Menurut Abdul Qadir al-Jailani, manusia yang sempurna adalah keseimbangan yang sempurna antara materi dan spiritual, yang satu dengan yang lainnya diberi porsi yang adil dan saling menjaga. Mengenai perbuatan manusia, dia berpandangan bahwa perbuatan manusia ditentukan oleh Tuhan (determinisme). Tetapi dia tidak mau terjerumus pada determinisme yang ekstrim. Karena itu dia mengatakan bahwa manusia memiliki perbuatan sendiri, yang dalam teologi klasik dikenal dengan kasb (perbuatan). Lebih baik dikatakan bahwa perbuatan yang terkait dengan Tuhan adalah tentang penciptaan sedangkan yang terkait dengan manusia adalah tentang perbuatan (kasb).
Di Indonesia, pencabangan thoriqoh Qodiriyah ini secara khusus oleh Syaikh Achmad Khotib Al-Syambasi digabungkan dengan thoriqoh Naqsyabandiyah menjadi thoriqoh Qodiriyah Wa Naqsyabandiyah . Kemudian garis salsilahnya yang salah satunya melalui Syaikh Abdul Karim Tanara Al-Bantani berkembang pesat di seluruh Indonesia. Salah satu indikasi tentang pengaruh qadiriyah di Indonesia adalah pembacaan kitab manakib Abdul Qadir al-Jailani pada kesempatan tertentu dalam kehidupan beragama.

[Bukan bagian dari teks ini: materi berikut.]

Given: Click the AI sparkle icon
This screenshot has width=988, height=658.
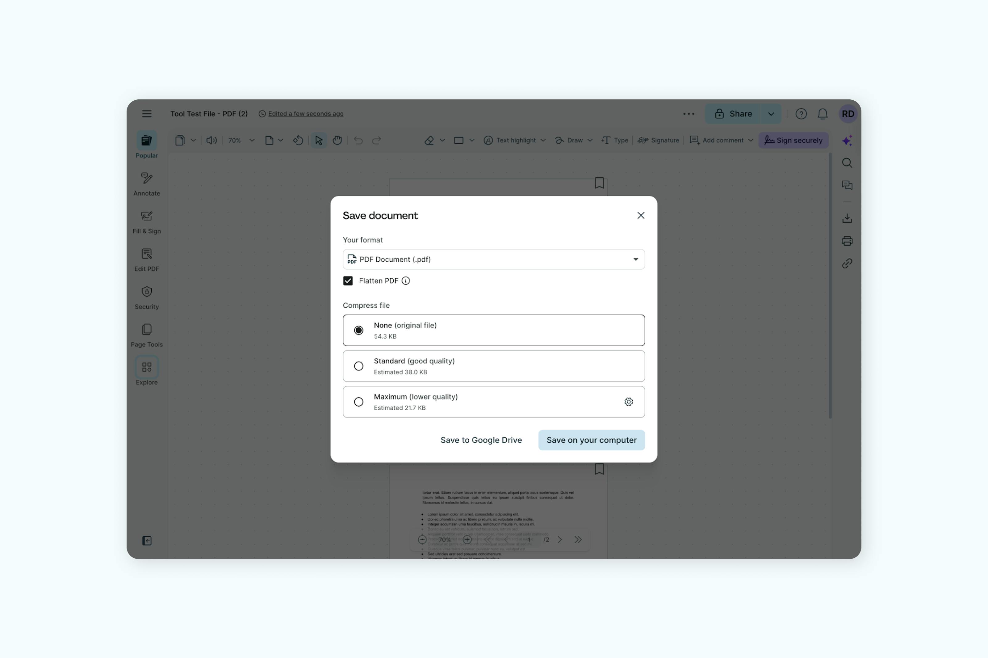Looking at the screenshot, I should click(x=847, y=141).
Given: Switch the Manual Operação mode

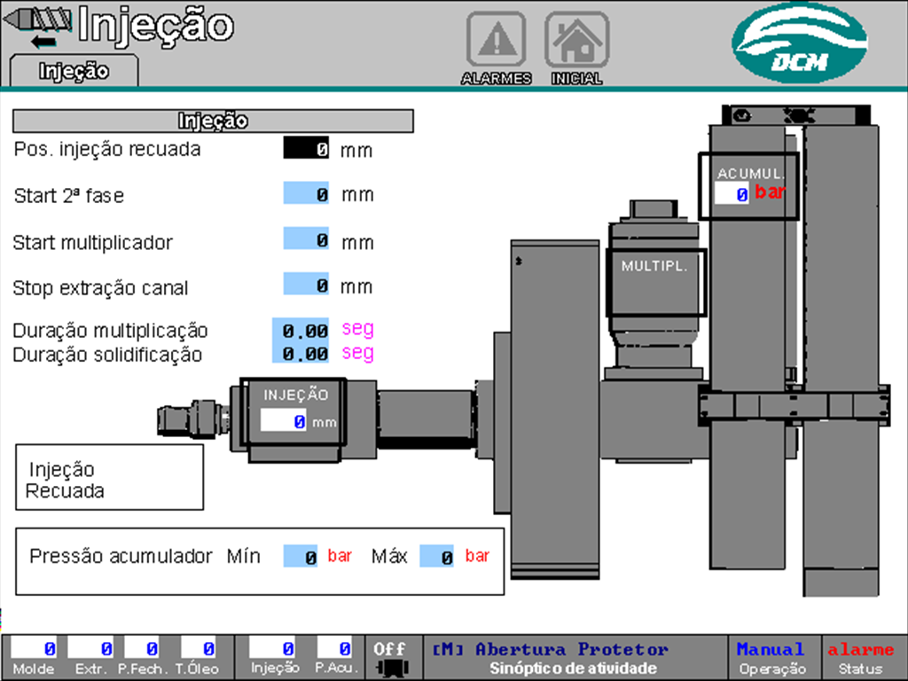Looking at the screenshot, I should (x=770, y=658).
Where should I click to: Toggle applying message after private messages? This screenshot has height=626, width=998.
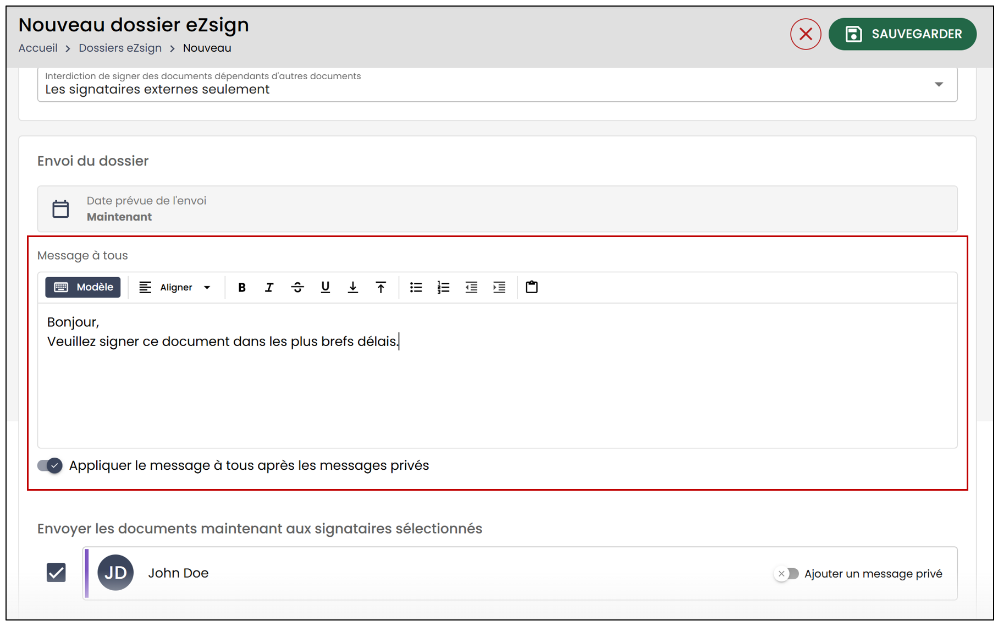50,465
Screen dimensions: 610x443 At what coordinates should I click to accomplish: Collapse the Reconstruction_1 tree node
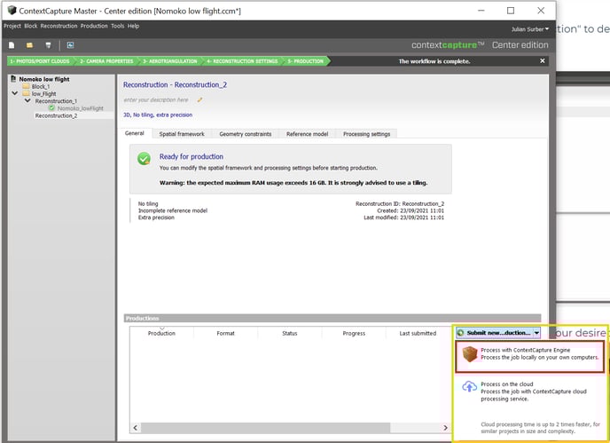(27, 101)
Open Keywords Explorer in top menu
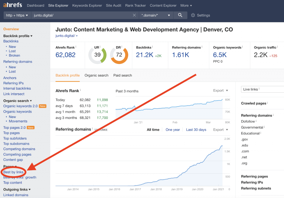284x198 pixels. coord(87,5)
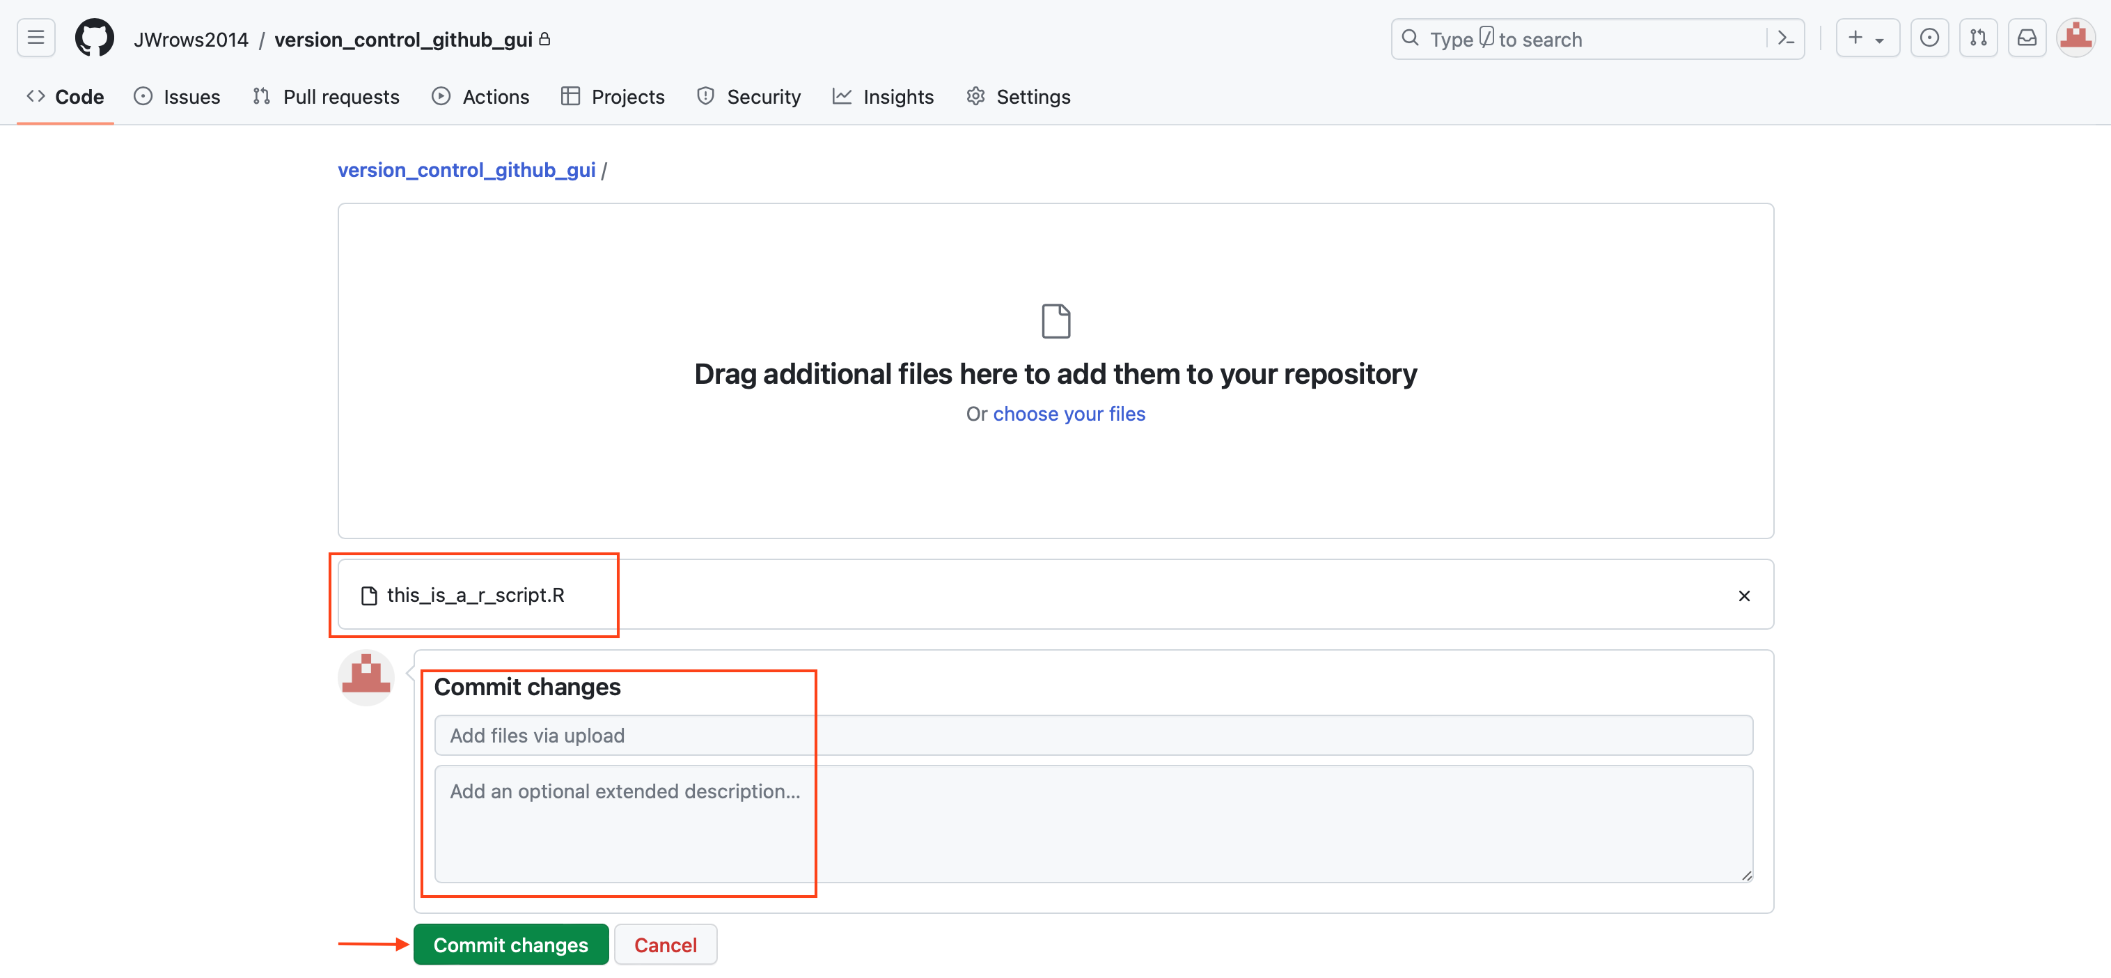
Task: Go to the Actions tab
Action: (x=480, y=97)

2. Thoriqoh Syadziliyah[20]
Thoriqoh syadziliyah tak dapat dilepaskan hubungannya dengan pendirinya, yakni Abu Hasan al-Syadzili. Secara lengkap nama pendirinya adalah Ali bin Abdullah bin Abdul Jabbar Abu Hasan al-Syadzili (w.1258). silsilah keturunannya mempunyai hubungan dengan mereka yang bergaris keturunan Hasan bin Ali bin Abi Thalib dan Siti Fatimah, anak perempuan nabi Muhammad SAW.
Pemikiran-pemikiran thoriqoh Syadziliyah antara lain:
a. Tidak menganjurkan kepada murid-muridnya untuk meninggalkan profesi dunia mereka. dalam hal pandangannya mengenai pakaian, makanan dan kendaraan yang layakdalam kehidupan yang sederhana akan menumbuhkan rasa syukur kepada Allah swt dan mengenal rahmat Illahi.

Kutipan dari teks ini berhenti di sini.